When you’re approaching a Mexican cantina, you know what you’re in for the second you open the door: a great big fiesta involving sombreros pinned to the wall, mariachi music blasting from the sound system, hitting your head on a piñata or some brightly colored flags, and oversized, salt-rimmed glasses at the bar.
Not so at Agave Uptown, a Oaxacan-inspired restaurant and bar that opened in Uptown Oakland last month. Situated in the Kapor Center for Social Impact, a group of nonprofits dedicated to making entrepreneurial skills accessible to all that’s located at 22nd Street and Broadway, Uptown is the second restaurant to come from Octavio Diaz, a Oaxaca native and the chef-owner of Agave Healdsburg.
While Agave Uptown’s menu is a close replica of Diaz’s mezcal-and-mole-heavy flagship up north, the design and delivery shows a difference, thanks to the team at Arcsine, an Oakland architecture-and-interiors firm the Kapor Center — pronounced “KAY-poor” — contracted to trick out its ground-floor eatery. A semicircular wall of windows invites curious walk-ins, brightening up an open-floor dining space that might otherwise suffer from low ceilings and poor acoustics (though the place is quite noisy, not from music, but from customers).
The main entrance (located on 22nd Street, in spite of the address technically being on Franklin) funnels traffic straight to the blue-gray soapstone and tiger wood bar, where cocktails, tequila, and mezcal flow freely. Mimicking the leaves of the agave plant, the source from which mezcal is made, the back bar is decked out with flattened geometric shapes crafted from blue steel plates and backed by a wall of glass. Through them you catch a glimpse of a private dining room decorated with authentic coas — the tool used to harvest agave — that can be sectioned off and rented out for parties and business lunches. It was created especially for the Kapor family, who brought on Diaz as the Center’s restaurateur after frequent visits to Agave Healdsburg.
The kitchen kicks out endless orders of chips and salsa, ceviche, enchiladas, tacos, and empanadas, as well as less common house specialties like the tlayuda (a Oaxacan pizza topped with black beans, cabbage, quesillo cheese, and avocado) and molotes (tiny fried triangles of masa stuffed with chorizo and potato and served in cabbage leaves along with queso fresco and black bean paste).
The menu — and the restaurant as a whole — is colorful, but not cluttered, with an array of items that range from botanas (small bites) and ensaladas to oysters and larger entrees. The specialty of the house, though, is Diaz’s famous mole, made with more than 20 ingredients sourced directly from Oaxaca and simmered on the stove for five or six days. (He’s working on a plan to sell it by the bottle.)
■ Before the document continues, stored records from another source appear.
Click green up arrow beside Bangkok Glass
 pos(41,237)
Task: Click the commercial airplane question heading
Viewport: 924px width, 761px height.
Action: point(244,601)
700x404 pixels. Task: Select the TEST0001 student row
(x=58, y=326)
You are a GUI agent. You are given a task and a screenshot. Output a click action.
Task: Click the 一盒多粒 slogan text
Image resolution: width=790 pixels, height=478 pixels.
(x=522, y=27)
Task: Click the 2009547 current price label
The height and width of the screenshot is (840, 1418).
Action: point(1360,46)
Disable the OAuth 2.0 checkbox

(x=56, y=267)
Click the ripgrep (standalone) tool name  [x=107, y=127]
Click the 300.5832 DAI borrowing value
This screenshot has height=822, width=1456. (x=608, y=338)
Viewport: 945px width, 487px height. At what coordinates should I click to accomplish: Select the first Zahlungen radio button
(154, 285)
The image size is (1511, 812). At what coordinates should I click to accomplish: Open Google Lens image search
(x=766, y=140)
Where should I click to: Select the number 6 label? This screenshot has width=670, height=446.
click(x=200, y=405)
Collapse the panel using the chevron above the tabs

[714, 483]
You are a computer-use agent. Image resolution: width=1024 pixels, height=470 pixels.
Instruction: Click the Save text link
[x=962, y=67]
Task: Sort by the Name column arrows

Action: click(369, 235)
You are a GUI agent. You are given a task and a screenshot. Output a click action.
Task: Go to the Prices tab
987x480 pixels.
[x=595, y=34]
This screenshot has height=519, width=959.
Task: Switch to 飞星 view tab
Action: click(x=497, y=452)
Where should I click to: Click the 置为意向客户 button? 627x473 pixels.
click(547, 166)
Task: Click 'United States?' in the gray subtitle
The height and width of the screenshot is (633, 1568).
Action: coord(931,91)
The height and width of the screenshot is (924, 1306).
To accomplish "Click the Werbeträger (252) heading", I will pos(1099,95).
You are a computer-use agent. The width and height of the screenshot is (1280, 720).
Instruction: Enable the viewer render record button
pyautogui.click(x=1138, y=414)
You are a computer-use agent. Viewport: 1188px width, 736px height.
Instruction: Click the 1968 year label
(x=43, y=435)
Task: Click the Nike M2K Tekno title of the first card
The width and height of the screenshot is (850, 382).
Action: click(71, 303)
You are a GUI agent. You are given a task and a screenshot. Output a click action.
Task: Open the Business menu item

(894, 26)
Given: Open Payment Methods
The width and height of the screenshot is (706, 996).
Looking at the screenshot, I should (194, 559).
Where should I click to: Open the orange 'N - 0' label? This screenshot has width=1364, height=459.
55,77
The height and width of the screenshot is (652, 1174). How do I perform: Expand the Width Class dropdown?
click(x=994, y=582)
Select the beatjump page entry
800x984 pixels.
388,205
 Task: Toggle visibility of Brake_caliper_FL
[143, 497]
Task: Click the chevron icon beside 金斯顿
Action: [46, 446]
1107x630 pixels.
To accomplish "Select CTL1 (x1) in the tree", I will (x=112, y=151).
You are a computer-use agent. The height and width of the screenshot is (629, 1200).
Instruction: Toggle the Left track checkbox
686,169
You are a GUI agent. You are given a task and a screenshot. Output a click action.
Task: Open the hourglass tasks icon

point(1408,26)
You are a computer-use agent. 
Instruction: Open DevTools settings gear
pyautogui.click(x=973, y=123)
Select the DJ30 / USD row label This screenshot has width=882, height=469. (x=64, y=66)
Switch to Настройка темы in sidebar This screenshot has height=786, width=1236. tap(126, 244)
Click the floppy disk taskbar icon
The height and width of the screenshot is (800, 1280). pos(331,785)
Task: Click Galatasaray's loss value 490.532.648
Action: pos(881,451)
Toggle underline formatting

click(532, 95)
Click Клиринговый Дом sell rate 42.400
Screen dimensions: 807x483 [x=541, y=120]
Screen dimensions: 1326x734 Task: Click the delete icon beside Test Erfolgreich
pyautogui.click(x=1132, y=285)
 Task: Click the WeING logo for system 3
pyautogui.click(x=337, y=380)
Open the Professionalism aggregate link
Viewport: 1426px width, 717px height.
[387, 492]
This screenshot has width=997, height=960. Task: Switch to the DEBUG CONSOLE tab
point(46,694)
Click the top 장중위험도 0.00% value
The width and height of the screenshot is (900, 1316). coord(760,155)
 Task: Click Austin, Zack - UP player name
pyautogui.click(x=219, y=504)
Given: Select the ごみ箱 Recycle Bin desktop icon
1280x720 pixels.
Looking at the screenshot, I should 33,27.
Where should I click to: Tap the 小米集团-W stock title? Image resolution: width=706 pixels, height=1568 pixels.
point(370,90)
And what mole is to the kitchen, mezcal is to the bar. Personally sourced from families and local producers in Oaxaca, Agave offers more than 30 types of mezcal divided into nearly a dozen categories. If you know what you’re after, you can order it straight up, but the newbie to mezcal (or to Agave’s substantial selection) would be wise to opt for a flight. Served in traditional jicaras — small, carved-out gourds that are both lightweight and sturdy — mezcal is a smoky spirit that ought to be sipped rather than shot.
You can also get it shaken or stirred in one of Agave’s original cocktails, including mezcal riffs on the classics. Try La Mula Mezcalera (a Moscow Mule), the Guelaguetza Sour (a Pisco Sour), or the Oaxacan Moderna, an Old Fashioned made with benesin reposado mezcal, vanilla honey, mole bitters, and Luxardo cherries, and served over a jumbo ice cube infused with shards of vanilla bean. But be forewarned, even the mango-infused Melocoton Ahumado with its tropical syrup, mango, and yuzu foam is far from fruity.
For the mezcal-averse, there are other bars to visit; there are also other beverage options, including local and Mexican craft beers (mainly from the Bay Area and Baja California), a modest selection of Sonoma County wines, and an array of booze-free aguas frescas and, of course, Jarritos sodas.
Deliberate detail reaches all the way to the restrooms, where tiny bright tiles form a mosaic that pays homage to the patterns in Oaxacan textiles. Mapped out on an Excel spreadsheet that the creators consider “a thing of beauty,” the final result is Instagram-worthy — and required no margin-formatting or mail merges.
Mezcal and mole. Oaxaca and Oakland. Find them all at Agave.